Memoirs of a Traitor by Lee Levin
I read it as an: ARC
Length: 384 pp
Publisher: Royal Heritage Press
Presented as a found document, Memoirs of a Traitor is the story of William Stanley, knight banneret, and brother of Lord Thomas Stanley. These brothers played an interesting role during the Wars of the Roses, fighting for the Yorkists at the Battles of Blore Heath and Tewkesbury, but later fighting for the Lancasters at the Battle of Bosworth. Sometimes you just can’t fucking decide who to fight for, you know? Like most others of their peers, they were primarily concerned with keeping their heads securely attached to their shoulders. One managed to do so, the other, not so much. Just the way the cookie crumbles, I reckon. This book tells the tale of William, the younger Stanley brother, supposedly written from the Tower the night before his execution for treason for his role in supporting Perkin Warbeck’s claim to the throne.

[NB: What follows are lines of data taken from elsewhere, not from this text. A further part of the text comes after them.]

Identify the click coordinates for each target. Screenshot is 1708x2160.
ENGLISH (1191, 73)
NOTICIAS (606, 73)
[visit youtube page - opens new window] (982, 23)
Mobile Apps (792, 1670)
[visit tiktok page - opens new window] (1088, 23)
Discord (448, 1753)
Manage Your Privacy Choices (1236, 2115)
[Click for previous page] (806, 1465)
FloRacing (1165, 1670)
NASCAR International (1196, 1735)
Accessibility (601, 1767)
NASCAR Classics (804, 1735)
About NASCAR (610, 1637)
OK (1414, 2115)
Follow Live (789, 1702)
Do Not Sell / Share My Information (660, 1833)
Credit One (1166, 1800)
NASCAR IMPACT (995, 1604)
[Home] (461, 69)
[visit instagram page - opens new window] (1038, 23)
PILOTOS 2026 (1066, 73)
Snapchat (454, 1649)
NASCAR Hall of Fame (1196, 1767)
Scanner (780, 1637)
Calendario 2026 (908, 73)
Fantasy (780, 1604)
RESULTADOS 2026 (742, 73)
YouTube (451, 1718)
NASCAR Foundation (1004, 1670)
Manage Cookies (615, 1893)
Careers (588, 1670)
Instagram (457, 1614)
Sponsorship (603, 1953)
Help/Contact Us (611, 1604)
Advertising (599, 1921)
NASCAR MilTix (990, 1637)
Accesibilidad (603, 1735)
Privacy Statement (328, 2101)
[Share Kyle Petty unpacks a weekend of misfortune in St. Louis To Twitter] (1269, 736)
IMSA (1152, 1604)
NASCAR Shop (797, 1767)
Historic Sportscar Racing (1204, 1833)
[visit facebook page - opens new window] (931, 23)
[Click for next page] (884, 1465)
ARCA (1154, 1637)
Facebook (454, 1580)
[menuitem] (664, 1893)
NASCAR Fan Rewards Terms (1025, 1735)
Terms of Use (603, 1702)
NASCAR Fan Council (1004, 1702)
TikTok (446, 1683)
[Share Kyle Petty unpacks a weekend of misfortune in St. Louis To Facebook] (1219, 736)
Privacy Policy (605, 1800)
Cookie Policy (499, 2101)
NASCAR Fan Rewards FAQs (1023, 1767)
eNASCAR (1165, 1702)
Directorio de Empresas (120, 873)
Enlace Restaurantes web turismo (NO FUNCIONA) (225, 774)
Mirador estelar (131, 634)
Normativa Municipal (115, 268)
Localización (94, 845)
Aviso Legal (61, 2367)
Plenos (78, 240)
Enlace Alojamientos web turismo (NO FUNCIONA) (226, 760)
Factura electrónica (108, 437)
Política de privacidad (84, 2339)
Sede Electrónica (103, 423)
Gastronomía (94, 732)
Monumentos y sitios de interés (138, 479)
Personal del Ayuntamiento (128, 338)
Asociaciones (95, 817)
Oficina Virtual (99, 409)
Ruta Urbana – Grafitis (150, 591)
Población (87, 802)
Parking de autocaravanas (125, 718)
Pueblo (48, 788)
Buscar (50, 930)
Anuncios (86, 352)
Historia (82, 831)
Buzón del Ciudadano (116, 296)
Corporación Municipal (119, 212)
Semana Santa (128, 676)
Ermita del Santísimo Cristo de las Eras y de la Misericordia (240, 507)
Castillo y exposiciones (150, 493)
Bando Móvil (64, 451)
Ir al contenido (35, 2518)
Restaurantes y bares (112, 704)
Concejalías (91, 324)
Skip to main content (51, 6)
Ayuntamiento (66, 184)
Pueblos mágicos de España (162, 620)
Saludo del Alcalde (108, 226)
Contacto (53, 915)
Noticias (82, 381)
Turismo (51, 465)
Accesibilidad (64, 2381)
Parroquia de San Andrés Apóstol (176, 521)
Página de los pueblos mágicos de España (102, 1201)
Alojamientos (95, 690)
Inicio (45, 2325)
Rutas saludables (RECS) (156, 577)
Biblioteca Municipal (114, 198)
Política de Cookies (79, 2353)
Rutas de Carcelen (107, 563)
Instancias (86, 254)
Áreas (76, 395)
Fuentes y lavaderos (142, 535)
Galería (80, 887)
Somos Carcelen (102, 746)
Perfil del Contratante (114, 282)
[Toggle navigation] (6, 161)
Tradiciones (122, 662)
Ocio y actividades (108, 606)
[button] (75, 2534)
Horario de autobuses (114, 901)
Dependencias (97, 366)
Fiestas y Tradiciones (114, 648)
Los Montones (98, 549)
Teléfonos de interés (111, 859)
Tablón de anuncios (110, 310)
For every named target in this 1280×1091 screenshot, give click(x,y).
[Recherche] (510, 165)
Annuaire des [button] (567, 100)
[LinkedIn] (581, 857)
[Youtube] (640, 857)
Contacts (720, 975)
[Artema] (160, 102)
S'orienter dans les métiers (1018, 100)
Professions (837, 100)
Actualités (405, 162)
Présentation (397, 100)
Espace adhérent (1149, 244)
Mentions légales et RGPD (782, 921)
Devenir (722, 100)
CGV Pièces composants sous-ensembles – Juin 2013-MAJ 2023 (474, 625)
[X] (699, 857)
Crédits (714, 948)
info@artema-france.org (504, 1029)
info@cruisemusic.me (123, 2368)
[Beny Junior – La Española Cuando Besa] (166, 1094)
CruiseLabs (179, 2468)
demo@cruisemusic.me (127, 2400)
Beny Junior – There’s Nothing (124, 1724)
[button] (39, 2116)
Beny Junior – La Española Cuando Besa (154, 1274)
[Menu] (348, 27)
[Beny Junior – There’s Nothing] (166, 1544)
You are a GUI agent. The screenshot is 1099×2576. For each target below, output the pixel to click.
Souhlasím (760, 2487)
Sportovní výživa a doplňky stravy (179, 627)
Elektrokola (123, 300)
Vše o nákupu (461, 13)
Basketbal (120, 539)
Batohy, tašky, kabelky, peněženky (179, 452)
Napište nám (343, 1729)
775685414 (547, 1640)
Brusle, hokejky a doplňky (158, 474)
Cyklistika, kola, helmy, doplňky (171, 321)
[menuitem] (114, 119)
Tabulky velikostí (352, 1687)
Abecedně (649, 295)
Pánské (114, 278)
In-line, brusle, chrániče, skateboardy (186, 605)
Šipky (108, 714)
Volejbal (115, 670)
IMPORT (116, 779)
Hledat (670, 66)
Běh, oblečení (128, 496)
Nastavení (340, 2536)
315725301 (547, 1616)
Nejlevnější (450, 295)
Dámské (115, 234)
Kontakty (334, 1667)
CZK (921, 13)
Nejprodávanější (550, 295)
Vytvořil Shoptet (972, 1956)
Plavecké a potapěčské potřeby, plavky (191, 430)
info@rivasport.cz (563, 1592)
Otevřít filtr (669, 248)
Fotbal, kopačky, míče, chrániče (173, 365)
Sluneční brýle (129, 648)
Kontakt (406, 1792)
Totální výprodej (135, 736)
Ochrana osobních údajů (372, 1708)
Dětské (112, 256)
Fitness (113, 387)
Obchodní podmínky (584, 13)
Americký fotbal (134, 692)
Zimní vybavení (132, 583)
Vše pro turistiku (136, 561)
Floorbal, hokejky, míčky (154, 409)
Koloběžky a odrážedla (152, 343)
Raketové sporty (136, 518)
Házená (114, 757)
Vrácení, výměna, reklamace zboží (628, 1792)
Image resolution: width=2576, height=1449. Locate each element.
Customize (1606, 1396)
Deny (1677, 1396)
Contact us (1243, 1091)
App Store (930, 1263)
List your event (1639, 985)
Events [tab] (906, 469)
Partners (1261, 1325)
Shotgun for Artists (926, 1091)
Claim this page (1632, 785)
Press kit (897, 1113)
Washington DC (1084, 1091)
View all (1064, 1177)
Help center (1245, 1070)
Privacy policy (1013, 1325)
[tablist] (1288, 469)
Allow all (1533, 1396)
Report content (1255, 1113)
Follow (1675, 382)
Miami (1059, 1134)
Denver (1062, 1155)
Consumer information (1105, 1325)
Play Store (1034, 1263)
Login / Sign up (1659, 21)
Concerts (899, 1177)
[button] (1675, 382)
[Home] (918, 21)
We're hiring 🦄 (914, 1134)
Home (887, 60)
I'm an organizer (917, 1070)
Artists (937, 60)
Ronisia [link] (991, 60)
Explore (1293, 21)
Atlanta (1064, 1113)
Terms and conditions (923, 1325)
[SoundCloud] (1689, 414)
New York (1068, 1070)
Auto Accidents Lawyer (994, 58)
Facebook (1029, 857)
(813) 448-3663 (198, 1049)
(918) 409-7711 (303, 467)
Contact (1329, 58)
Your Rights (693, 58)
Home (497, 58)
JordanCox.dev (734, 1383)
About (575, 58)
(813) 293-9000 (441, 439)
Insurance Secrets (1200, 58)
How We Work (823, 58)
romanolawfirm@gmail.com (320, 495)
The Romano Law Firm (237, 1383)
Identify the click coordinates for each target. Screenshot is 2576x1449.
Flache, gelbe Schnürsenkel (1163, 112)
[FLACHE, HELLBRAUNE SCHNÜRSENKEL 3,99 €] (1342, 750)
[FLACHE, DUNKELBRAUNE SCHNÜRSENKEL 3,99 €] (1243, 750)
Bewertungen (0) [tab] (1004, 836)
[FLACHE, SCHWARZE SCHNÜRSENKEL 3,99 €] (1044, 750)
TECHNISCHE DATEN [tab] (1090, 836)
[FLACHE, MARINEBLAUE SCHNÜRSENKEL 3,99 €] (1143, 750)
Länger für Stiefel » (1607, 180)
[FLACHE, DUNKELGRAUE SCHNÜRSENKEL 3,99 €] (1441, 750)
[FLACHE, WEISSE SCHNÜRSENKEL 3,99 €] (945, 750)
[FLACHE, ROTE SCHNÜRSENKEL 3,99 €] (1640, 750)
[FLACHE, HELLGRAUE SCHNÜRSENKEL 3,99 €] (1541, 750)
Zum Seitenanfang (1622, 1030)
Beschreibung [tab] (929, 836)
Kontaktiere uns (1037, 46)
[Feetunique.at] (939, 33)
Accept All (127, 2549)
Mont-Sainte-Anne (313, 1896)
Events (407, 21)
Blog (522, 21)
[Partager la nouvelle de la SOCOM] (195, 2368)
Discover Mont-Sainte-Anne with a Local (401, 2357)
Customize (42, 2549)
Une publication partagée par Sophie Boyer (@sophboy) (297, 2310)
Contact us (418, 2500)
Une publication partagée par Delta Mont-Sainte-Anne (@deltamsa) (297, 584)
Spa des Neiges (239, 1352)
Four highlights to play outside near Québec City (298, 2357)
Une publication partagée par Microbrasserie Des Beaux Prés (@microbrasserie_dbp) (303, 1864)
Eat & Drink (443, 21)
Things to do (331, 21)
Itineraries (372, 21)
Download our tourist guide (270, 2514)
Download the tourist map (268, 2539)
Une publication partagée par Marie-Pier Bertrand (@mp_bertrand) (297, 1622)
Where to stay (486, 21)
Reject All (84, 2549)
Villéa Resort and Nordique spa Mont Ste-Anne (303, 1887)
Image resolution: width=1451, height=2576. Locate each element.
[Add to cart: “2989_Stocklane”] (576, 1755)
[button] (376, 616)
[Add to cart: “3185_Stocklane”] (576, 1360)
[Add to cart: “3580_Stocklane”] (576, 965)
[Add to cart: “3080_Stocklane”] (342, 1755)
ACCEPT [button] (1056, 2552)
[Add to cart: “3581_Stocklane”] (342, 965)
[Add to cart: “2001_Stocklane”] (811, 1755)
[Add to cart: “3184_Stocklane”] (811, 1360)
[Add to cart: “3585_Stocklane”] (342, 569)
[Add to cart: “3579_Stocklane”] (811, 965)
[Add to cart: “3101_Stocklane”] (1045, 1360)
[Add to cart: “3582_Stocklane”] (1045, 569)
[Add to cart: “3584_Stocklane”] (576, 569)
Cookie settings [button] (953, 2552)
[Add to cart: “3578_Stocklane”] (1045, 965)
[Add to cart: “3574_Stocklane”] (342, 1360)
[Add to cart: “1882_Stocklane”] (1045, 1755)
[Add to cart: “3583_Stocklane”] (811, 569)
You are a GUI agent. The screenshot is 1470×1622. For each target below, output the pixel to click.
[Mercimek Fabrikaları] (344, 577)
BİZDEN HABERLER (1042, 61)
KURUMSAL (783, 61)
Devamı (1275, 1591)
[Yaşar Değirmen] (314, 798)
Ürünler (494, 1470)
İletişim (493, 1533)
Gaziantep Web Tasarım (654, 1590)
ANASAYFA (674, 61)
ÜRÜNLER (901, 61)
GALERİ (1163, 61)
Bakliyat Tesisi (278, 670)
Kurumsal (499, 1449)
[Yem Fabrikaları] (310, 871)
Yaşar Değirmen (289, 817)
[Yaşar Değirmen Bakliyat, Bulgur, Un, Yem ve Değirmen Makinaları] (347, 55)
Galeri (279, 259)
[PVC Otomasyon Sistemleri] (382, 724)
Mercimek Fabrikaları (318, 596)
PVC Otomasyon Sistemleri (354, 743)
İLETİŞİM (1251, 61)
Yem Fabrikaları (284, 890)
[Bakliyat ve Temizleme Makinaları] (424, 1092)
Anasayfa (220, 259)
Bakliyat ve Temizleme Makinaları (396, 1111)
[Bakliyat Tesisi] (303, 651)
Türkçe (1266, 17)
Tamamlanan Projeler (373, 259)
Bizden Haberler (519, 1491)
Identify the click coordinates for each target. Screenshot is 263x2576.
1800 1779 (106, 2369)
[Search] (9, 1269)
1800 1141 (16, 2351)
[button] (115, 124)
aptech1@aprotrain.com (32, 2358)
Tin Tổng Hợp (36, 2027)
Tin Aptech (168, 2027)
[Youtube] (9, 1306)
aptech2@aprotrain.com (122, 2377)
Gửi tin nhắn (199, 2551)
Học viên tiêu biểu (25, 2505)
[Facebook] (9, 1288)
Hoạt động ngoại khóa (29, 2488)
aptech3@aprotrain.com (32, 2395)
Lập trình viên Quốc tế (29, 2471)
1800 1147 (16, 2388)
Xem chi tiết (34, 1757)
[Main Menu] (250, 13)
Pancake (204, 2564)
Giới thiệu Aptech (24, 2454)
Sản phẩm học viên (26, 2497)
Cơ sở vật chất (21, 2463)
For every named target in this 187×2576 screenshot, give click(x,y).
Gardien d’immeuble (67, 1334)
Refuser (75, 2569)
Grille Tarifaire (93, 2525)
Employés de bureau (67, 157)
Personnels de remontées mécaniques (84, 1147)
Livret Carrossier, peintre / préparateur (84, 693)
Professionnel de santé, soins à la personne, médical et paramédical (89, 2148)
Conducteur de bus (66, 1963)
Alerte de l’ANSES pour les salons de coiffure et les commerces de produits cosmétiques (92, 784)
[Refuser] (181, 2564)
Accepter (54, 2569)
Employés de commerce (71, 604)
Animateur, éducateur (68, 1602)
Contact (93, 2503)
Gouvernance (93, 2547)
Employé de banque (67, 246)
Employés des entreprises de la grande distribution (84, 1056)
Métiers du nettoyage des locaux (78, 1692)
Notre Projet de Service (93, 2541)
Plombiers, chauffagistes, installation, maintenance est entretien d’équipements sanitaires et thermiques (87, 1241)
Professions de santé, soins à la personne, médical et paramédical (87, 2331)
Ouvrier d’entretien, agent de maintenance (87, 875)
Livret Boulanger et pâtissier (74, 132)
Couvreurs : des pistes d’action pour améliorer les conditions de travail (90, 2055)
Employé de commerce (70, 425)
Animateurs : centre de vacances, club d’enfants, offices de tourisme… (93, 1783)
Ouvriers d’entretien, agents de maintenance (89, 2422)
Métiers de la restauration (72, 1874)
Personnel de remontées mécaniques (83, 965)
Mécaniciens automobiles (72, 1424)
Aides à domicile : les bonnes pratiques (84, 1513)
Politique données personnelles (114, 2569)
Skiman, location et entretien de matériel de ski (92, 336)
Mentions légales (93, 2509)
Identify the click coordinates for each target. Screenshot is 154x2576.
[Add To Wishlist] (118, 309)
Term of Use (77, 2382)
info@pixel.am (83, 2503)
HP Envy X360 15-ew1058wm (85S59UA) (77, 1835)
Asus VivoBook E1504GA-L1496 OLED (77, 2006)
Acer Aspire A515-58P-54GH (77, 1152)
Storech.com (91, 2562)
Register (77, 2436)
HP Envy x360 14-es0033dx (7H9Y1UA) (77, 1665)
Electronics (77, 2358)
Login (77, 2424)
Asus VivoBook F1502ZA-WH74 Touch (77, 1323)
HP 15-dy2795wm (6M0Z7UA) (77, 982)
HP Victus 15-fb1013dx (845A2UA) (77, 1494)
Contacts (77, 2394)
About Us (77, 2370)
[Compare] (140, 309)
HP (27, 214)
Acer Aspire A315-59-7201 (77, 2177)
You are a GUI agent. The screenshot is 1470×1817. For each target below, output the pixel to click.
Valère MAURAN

This was a very readable book. The style was conversational, engaging, and yet still informative, if somewhat too informal for my usual taste. First-person narratives are kind of hit or miss for me, but since this was supposed to be Stanley’s own written account, there was no other way it could have been written. Sometimes it worked fine and helped draw me into the story more fully; other times it brought me out of the story because I thought it was cheesy or distracting. I do think it really limited the extent to which the other characters were fleshed out. Only a handful of secondary characters were really given very much attention or life. Most were pretty flat, with a couple notable exceptions such as Baron Simon de Rochford and Owen the squire. It would have been nice to get to know them better. I didn’t think the rest had well developed voices and it was difficult to differentiate them on the page.
I think, too, that the pace might have been a little too fast in that some major events or battles happened too quickly with not enough detail given. I get that the premise of the book was that William was hunched over a parchment, scribbling his thoughts in a hurry in one night before going to the block, but it felt like there was too much lost that would have been good to add depth and flavor to the tale had it included more detail. However, all the main points are touched upon and this really would be a great book to use to introduce someone to the Wars of the Roses who isn’t as familiar with it. The overall historical accuracy and engaging writing style make it easy enough to forgive some glossing over of the finer details, especially given the first-person narration.
All in all, I found this to be an enjoyable read and would recommend it, though with some caveats.
^This is a longer, more detailed version of a review my published via the Historical Novel Society.